Sometimes patients like this one, who desperately require preoxygenation will not tolerate it. Hypoxia and hypercapnia can lead to delirium, causing these patients to rip off their NRB or non-invasive ventilation (NIV) masks. This delirium, combined with the low oxygen desaturation on the monitor, often leads to precipitous attempts at intubation without adequate preoxygenation (1).

Standard RSI consists of the rapid administration of a sedative and a paralytic agent and the provision of no ventilations until after endotracheal intubation (2). This sequence can be broken to allow for adequate preoxygenation without risking gastric insufflation or aspiration; this method is called “delayed sequence intubation” (DSI) or “Medication-Induced Intubation” (MII).  (DSI consists of the administration of specific sedative agents, which do not blunt spontaneous ventilations or airway reflexes; followed by a period of preoxygenation before the administration of a paralytic agent (1).

Another way to think about DSI is as a procedural sedation, the procedure, in this case, being effective preoxygenation. After the completion of this procedure, the patient can be paralyzed and intubated. Just like in a procedural sedation, we want our patients to be calm, but still spontaneously breathing and protecting their airway (1).

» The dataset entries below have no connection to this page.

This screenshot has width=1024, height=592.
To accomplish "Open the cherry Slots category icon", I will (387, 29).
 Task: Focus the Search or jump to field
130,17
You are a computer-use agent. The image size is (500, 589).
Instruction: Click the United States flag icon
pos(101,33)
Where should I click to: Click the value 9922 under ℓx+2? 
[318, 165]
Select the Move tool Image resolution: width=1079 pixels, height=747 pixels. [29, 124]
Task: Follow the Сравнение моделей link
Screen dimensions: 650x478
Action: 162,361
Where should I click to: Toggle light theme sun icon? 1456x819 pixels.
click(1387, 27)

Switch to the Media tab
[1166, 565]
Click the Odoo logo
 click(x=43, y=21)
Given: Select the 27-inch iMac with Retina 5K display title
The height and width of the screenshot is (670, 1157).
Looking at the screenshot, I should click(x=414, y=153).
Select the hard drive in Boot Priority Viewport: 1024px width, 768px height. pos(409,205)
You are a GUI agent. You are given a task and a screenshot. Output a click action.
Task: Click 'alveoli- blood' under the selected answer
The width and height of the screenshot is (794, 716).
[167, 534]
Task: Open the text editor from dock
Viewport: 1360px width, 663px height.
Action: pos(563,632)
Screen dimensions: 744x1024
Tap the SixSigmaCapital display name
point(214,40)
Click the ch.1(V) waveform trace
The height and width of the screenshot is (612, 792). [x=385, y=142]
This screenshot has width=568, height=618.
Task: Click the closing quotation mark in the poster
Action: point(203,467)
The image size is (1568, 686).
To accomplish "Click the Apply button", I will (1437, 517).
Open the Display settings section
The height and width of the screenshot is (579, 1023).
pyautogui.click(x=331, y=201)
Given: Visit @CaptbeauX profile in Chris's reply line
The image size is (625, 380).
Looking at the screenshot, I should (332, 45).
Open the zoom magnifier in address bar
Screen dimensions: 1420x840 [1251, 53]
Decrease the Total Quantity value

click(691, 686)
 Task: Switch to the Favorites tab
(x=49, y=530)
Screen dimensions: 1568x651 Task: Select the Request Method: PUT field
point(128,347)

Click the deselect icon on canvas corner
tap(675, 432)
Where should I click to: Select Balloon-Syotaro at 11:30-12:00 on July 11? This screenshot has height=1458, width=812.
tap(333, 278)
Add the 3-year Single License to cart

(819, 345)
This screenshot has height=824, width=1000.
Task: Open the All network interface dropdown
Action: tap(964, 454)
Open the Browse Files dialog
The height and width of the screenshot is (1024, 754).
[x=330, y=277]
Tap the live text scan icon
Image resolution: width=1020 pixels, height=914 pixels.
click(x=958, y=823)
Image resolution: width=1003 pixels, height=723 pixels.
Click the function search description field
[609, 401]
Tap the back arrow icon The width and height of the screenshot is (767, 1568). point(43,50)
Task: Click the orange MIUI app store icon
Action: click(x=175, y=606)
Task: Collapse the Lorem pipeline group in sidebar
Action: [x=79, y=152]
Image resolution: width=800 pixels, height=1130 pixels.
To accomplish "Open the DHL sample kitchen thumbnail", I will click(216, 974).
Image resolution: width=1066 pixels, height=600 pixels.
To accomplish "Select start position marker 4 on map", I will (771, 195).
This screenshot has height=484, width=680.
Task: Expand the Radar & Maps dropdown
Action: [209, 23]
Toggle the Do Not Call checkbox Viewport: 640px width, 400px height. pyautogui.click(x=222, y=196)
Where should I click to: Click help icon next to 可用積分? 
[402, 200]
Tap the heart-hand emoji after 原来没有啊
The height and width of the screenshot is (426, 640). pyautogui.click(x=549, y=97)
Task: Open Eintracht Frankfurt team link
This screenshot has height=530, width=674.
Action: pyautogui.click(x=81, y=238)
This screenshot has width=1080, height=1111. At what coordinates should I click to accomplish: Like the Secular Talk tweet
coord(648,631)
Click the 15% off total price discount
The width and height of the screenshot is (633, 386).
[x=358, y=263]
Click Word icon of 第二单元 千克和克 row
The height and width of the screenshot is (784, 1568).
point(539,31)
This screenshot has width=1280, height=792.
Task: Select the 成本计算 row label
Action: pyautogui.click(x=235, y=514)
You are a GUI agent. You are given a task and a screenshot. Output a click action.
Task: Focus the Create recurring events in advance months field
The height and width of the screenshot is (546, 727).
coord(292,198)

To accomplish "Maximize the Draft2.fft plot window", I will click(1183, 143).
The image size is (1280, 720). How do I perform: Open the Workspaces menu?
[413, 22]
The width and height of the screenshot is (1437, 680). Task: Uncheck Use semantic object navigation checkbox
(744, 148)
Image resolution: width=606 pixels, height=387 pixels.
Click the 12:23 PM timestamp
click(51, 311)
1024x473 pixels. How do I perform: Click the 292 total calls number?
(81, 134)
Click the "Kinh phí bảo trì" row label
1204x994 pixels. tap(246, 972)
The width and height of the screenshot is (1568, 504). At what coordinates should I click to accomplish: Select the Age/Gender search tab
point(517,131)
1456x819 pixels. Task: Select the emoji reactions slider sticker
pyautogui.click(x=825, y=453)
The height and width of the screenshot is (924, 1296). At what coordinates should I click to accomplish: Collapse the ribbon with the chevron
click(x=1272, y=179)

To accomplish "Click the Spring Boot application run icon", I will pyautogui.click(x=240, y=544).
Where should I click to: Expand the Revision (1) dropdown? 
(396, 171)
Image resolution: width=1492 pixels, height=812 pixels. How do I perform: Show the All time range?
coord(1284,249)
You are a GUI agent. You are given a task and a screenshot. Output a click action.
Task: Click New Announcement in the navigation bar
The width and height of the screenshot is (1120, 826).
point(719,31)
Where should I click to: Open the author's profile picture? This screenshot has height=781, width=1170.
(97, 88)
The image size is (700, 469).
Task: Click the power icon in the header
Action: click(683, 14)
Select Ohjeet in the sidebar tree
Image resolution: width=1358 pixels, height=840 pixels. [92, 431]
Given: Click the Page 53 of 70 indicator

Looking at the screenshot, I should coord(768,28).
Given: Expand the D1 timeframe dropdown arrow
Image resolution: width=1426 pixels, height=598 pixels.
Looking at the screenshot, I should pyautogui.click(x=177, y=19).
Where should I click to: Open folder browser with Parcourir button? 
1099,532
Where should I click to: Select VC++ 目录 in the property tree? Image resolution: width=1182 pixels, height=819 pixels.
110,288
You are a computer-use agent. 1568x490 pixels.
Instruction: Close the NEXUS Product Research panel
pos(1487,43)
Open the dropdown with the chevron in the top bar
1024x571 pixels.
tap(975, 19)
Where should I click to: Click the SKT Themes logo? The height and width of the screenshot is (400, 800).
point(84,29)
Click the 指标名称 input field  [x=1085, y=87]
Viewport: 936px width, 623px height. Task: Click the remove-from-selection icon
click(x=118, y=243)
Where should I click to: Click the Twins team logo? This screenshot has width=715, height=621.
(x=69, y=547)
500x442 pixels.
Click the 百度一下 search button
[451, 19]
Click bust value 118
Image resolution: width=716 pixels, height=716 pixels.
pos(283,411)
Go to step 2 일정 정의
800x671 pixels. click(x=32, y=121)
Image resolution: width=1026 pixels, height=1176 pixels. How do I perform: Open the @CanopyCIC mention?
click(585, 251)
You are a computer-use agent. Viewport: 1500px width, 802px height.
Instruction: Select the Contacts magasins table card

The ideal agent for this use is ketamine. This medication will not blunt patient respirations or airway reflexes and provides a dissociative state, allowing the application of preoxygenation. A dose of 1–2 mg/kg by slow intravenous push will produce a calmed patient within ~ 30 seconds. Preoxygenation can then proceed in a safe, controlled fashion. This can be accomplished with both a NC and NRB at 15 L of oxygen or BVM ventilations with PEEP. After a saturation of > 95% is achieved, the patient is allowed to breathe the high fiO2 oxygen for an additional 2–3 min to achieve adequate denitrogenation. A paralytic is then administered and after the 45–60 second apneic period, the patient can be intubated (1).

Conclusion

DSI is a methodical, sequence of events that optimizes patient hemodynamics before intubation. Whether is oxygenation, ventilation or fluid resuscitation, RSI can be more harmful than helpful. It’s time prehospital clinicians approach each patient first to determine what, if any resuscitation is needed before intubation, and if needed, consider Delayed Sequence (medicated assisted) Intubation, rather than Rapid Sequence IInduction.

References:

  1. Weingart SD. Preoxygenation, reoxygenation, and delayed sequence intubation in the emergency department. J Emerg Med2010 Apr 7.
  2. Walls RM, Murphy MF. Manual of emergency airway management, 3rd edn. Philadelphia, PA: Lippincott Williams & Wilkins; 2008.
  3. Aroni F, Iacovidou N, Dontas I, Pourzitaki C, Xanthos T. Pharmacological aspects and potential new clinical applications of ketamine: reevaluation of an old drug. J Clin Pharmacol 2009;49:957–64.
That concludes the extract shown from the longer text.